Indeed, a couple of weeks ago I participated in a silent vigil outside the District Court of Western Australia, as a Catholic priest who raped young women in his care at the Wandering Mission pleaded guilty to historical charges of sexual abuse. That young woman was damaged for life. She was told through confession that it was her fault. As the judge says, one can only imagine the intense turmoil that that young woman suffered. But guess what? The court was stacked against her because, in the end, the judge accepted that the 80-year-old priest, who has been charged with more than one case of sexual assault, at some point had paid her a measly $4,000 and had shown remorse.
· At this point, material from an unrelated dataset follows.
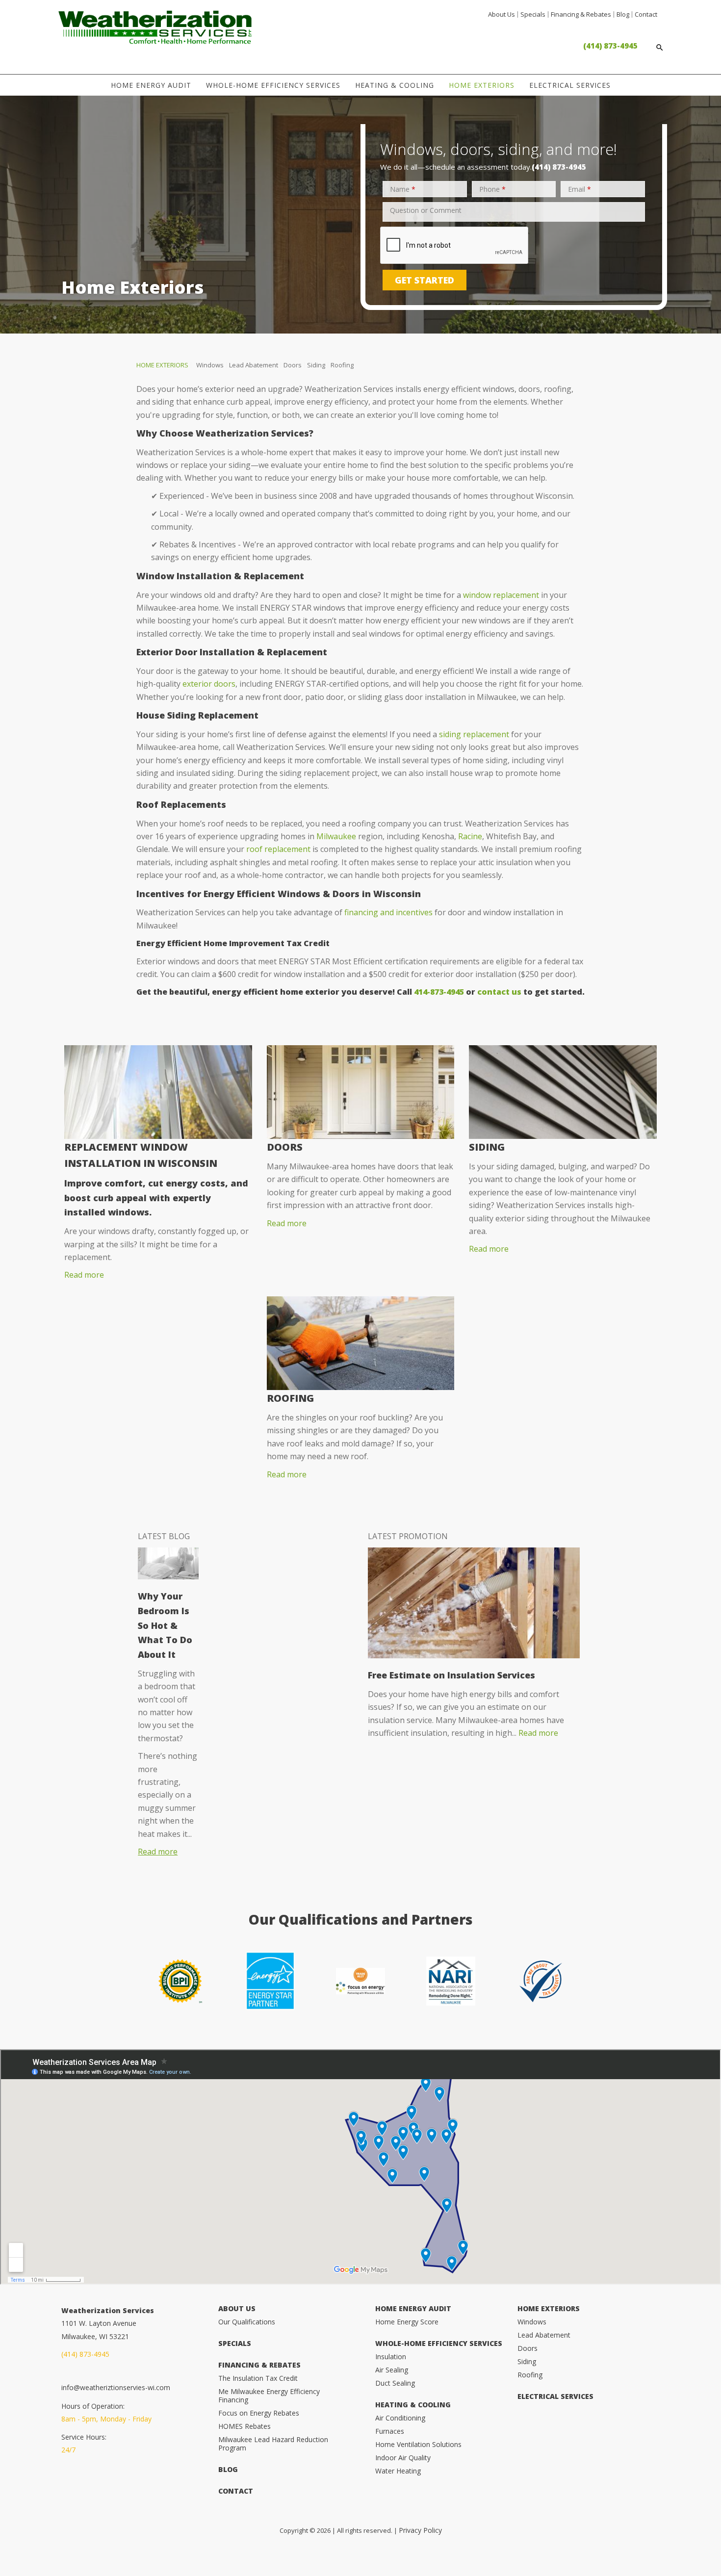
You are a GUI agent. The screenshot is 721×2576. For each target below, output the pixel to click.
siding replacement (475, 734)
Never mind that this historical case of sexual abuse against this young woman at Wandering Mission has defined her life. This bloke got a suspended sentence and he's now back in Victoria. Three people have been charged out of Wandering Mission. Many girls and many First Nations girls were sexually assaulted from the age of five up to about 15 or 16, when they left that mission, yet we don't have one person incarcerated. We get a judge who acknowledges the absolute trauma that this young woman experienced—a young girl, as she was at the time—and yet he gets off scot-free.

So yes, racism is alive and well in this country. First Nations people do not get the justice that those of us with white skin get. We have a lot of work to do. I am keen to be part of a Shorten Labor government in the future that will, in consultation with First Nations people, start to address the wrongs that have carried on for far too long.